Written task: Reproduce all of the records below, changing each occurrence of "GUI agent" to "desktop assistant" and leaving everything else unchanged.

Stored data:
········

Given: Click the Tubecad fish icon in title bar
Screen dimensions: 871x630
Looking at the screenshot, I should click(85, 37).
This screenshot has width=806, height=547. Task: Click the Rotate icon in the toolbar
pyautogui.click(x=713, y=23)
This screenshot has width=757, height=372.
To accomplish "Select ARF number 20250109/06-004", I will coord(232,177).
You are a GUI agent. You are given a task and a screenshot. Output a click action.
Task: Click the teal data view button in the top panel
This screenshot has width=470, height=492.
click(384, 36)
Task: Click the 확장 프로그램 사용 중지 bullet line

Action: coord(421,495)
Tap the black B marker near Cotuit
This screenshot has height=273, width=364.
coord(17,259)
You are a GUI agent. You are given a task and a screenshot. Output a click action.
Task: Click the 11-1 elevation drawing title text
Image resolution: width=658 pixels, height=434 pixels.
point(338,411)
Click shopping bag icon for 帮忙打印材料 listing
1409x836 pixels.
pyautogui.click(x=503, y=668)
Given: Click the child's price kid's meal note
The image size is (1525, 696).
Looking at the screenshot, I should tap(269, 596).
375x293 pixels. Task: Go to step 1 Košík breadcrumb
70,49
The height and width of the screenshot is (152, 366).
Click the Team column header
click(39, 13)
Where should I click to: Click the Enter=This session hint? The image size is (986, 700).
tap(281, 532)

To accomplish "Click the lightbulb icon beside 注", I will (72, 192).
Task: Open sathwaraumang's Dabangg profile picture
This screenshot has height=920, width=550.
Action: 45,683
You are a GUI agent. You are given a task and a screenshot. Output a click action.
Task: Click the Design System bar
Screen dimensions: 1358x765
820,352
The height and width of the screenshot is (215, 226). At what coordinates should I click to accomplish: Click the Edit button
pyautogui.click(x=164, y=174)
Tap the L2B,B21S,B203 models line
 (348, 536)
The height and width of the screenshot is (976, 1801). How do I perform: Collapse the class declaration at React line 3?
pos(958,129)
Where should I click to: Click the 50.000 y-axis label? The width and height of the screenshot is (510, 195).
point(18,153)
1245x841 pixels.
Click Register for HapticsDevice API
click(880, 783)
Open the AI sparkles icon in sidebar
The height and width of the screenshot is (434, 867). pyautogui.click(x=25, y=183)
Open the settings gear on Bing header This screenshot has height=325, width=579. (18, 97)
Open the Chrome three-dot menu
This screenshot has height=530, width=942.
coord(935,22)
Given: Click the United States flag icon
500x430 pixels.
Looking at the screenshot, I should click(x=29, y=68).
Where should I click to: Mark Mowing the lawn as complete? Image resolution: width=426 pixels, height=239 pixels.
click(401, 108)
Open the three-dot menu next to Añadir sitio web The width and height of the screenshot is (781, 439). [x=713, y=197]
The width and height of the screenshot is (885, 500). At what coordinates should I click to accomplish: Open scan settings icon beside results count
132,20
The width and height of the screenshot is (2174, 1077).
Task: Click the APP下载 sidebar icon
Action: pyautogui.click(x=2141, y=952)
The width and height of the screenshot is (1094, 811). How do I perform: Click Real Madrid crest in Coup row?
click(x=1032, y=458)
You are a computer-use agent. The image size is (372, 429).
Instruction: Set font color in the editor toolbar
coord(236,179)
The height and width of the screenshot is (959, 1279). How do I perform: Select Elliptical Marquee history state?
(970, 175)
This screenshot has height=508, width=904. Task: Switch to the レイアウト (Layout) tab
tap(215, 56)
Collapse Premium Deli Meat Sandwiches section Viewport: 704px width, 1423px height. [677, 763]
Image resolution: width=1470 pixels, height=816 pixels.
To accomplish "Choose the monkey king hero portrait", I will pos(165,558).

········

Completed exercise:
Given: Click the Tubecad fish icon in title bar
Screen dimensions: 871x630
Looking at the screenshot, I should click(85, 37).
This screenshot has width=806, height=547. Task: Click the Rotate icon in the toolbar
pyautogui.click(x=713, y=23)
This screenshot has width=757, height=372.
To accomplish "Select ARF number 20250109/06-004", I will coord(232,177).
You are a desktop assistant. You are given a task and a screenshot. Output a click action.
Task: Click the teal data view button in the top panel
This screenshot has width=470, height=492.
click(384, 36)
Task: Click the 확장 프로그램 사용 중지 bullet line

Action: coord(421,495)
Tap the black B marker near Cotuit
This screenshot has height=273, width=364.
coord(17,259)
You are a desktop assistant. You are given a task and a screenshot. Output a click action.
Task: Click the 11-1 elevation drawing title text
Image resolution: width=658 pixels, height=434 pixels.
point(338,411)
Click shopping bag icon for 帮忙打印材料 listing
1409x836 pixels.
pyautogui.click(x=503, y=668)
Given: Click the child's price kid's meal note
The image size is (1525, 696).
Looking at the screenshot, I should tap(269, 596).
375x293 pixels. Task: Go to step 1 Košík breadcrumb
70,49
The height and width of the screenshot is (152, 366).
Click the Team column header
click(39, 13)
Where should I click to: Click the Enter=This session hint? The image size is (986, 700).
tap(281, 532)

To accomplish "Click the lightbulb icon beside 注", I will (72, 192).
Task: Open sathwaraumang's Dabangg profile picture
This screenshot has height=920, width=550.
Action: 45,683
You are a desktop assistant. You are given a task and a screenshot. Output a click action.
Task: Click the Design System bar
Screen dimensions: 1358x765
820,352
The height and width of the screenshot is (215, 226). At what coordinates should I click to accomplish: Click the Edit button
pyautogui.click(x=164, y=174)
Tap the L2B,B21S,B203 models line
 (348, 536)
The height and width of the screenshot is (976, 1801). How do I perform: Collapse the class declaration at React line 3?
pos(958,129)
Where should I click to: Click the 50.000 y-axis label? The width and height of the screenshot is (510, 195).
point(18,153)
1245x841 pixels.
Click Register for HapticsDevice API
click(880, 783)
Open the AI sparkles icon in sidebar
The height and width of the screenshot is (434, 867). pyautogui.click(x=25, y=183)
Open the settings gear on Bing header This screenshot has height=325, width=579. (18, 97)
Open the Chrome three-dot menu
This screenshot has height=530, width=942.
coord(935,22)
Given: Click the United States flag icon
500x430 pixels.
Looking at the screenshot, I should click(x=29, y=68).
Where should I click to: Mark Mowing the lawn as complete? Image resolution: width=426 pixels, height=239 pixels.
click(401, 108)
Open the three-dot menu next to Añadir sitio web The width and height of the screenshot is (781, 439). [x=713, y=197]
The width and height of the screenshot is (885, 500). At what coordinates should I click to accomplish: Open scan settings icon beside results count
132,20
The width and height of the screenshot is (2174, 1077).
Task: Click the APP下载 sidebar icon
Action: pyautogui.click(x=2141, y=952)
The width and height of the screenshot is (1094, 811). How do I perform: Click Real Madrid crest in Coup row?
click(x=1032, y=458)
You are a computer-use agent. The image size is (372, 429).
Instruction: Set font color in the editor toolbar
coord(236,179)
The height and width of the screenshot is (959, 1279). How do I perform: Select Elliptical Marquee history state?
(970, 175)
This screenshot has height=508, width=904. Task: Switch to the レイアウト (Layout) tab
tap(215, 56)
Collapse Premium Deli Meat Sandwiches section Viewport: 704px width, 1423px height. [677, 763]
Image resolution: width=1470 pixels, height=816 pixels.
To accomplish "Choose the monkey king hero portrait", I will pos(165,558).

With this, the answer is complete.